Functional design of consistency checker

Many tools can inspect styles such as text and colors in design files, such as Style Organizer and Design Lint. Motiff aims to explore more possibilities by using the ability of AI on top of existing tools.

Identify elements in design files that don’t need to be checked

Many elements in design files don’t need to undergo consistency checks, such as:

  • Experimental drafts or annotations that are not part of the deliverables
  • Illustrations or marketing content in the design files that are usually not restricted by design systems
  • ...

Not skipping these types of content means that the checking results are mixed with interfering factors, making it difficult to identify the real consistency issues.
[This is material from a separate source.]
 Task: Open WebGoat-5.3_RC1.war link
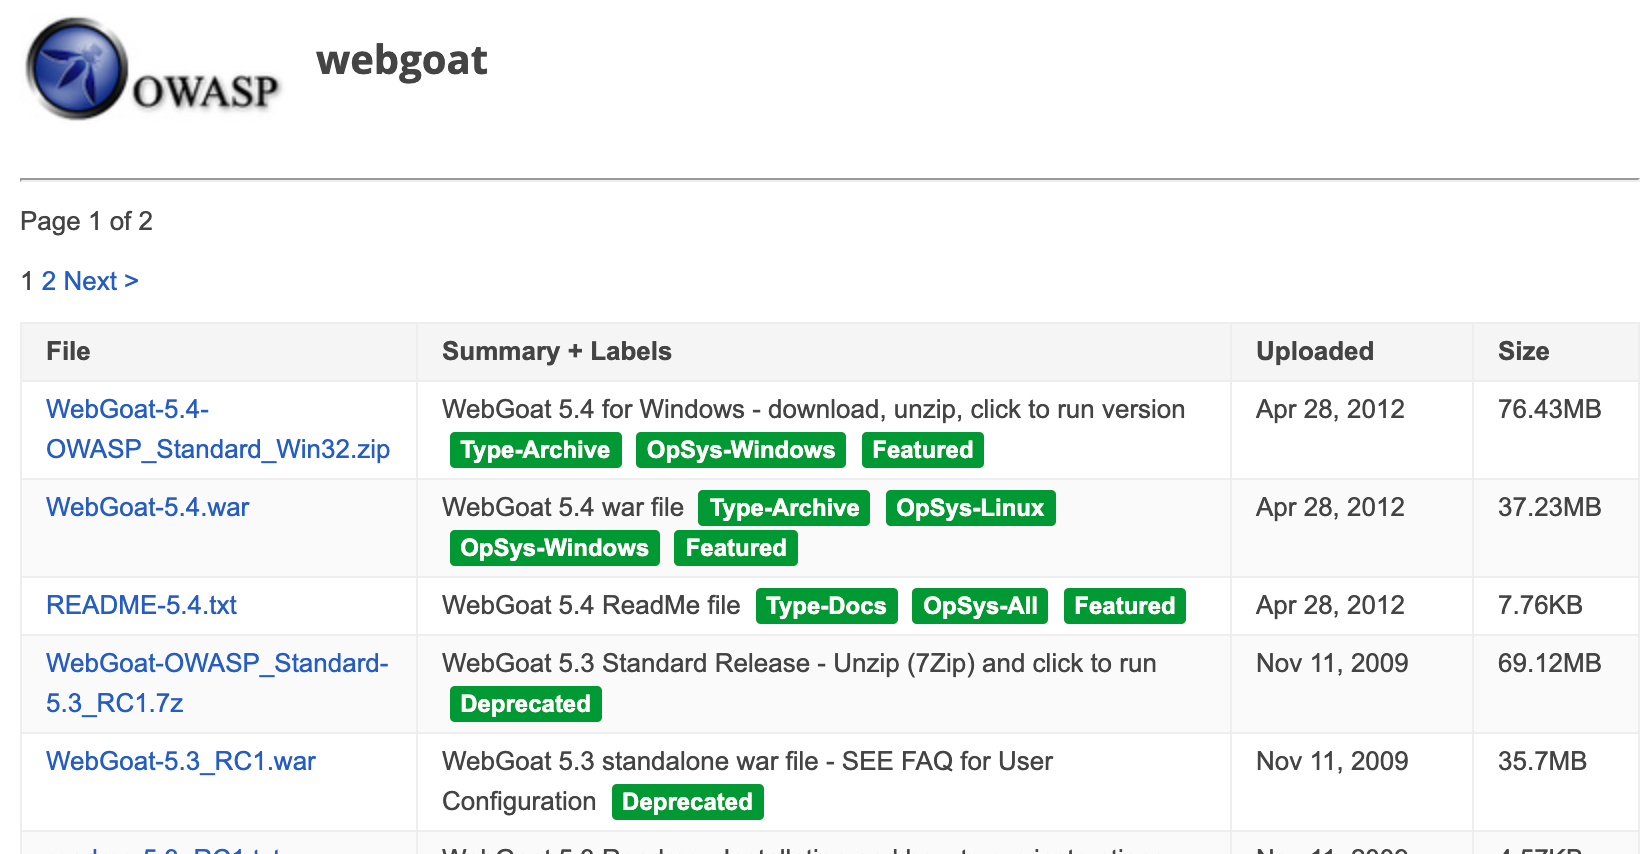tap(180, 761)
Typically, the method to resolve this problem is to skip the "locked" layers and rely on users to manually lock them before inspection. This can solve the problem, but the extra steps complicate the inspection process.
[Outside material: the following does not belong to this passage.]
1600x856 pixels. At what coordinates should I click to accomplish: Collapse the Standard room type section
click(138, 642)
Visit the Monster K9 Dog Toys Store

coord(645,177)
Motiff tries to address this issue using AI. Unlike rule-based mechanical comparisons, "AI Consistency Checker" can intelligently scan the pages and identify content that doesn't require checking:

  • Layers located outside the UI interface
  • Layers under overlays
  • Illustrations or marketing graphics
  • ...

Of course, in order to fully meet designers’ needs, the AI Consistency Checker still supports skipping layers that users have locked or hidden.

Supports consistency checks for components

Unlike existing consistency check tools that only support style checking, "AI Consistency Checker" also supports component inspection. This means that common component differences can be flagged, such as the differences in size and padding, the misuse of text, color, and radius styles, as well as other consistency issues.

During the process of AI Consistency Check, layers in the design file that match common component characteristics are automatically identified and extracted. These layers are then compared with the main component in the design system. Layers that don’t reference components and those properties are not entirely consistent with the existing components will be marked for designers to review and double-check.

Currently, our consistency checker supports 8 types of components, which are typically the first to be included in design system specifications: Button, Tag, Checkbox, Dialog, Toast, Tabs, Navigation Bar, and Tab bar.

More details

Even with the help of AI, conducting a consistency check on thousands of layers is not easy. AI consistency checker also offers some detailed optimizations to enhance the efficiency of the inspection as much as possible. These include:

  • Support for panning and zooming the canvas to inspect each abnormal layer individually, which is useful when dealing with complex design files.
  • Support for one-click replacement of text and color styles with the same properties. If the same properties do not exist, it will recommend similar styles for replacement.
  • Configurable options to ignore differences in text line heights during the checking process.

What’s more

We are working on expanding our style consistency checks to cover more style categories, such as rounded corners, effects, etc. We believe they will be available for everyone to use soon.

For component consistency checks, we aim to scan and understand how users organize and name components in their design system files, to compile preferences for component similarity within the design system. With this capability, component consistency checks will support recommending similar components and intelligently exclude components that have not yet been standardized in the design system.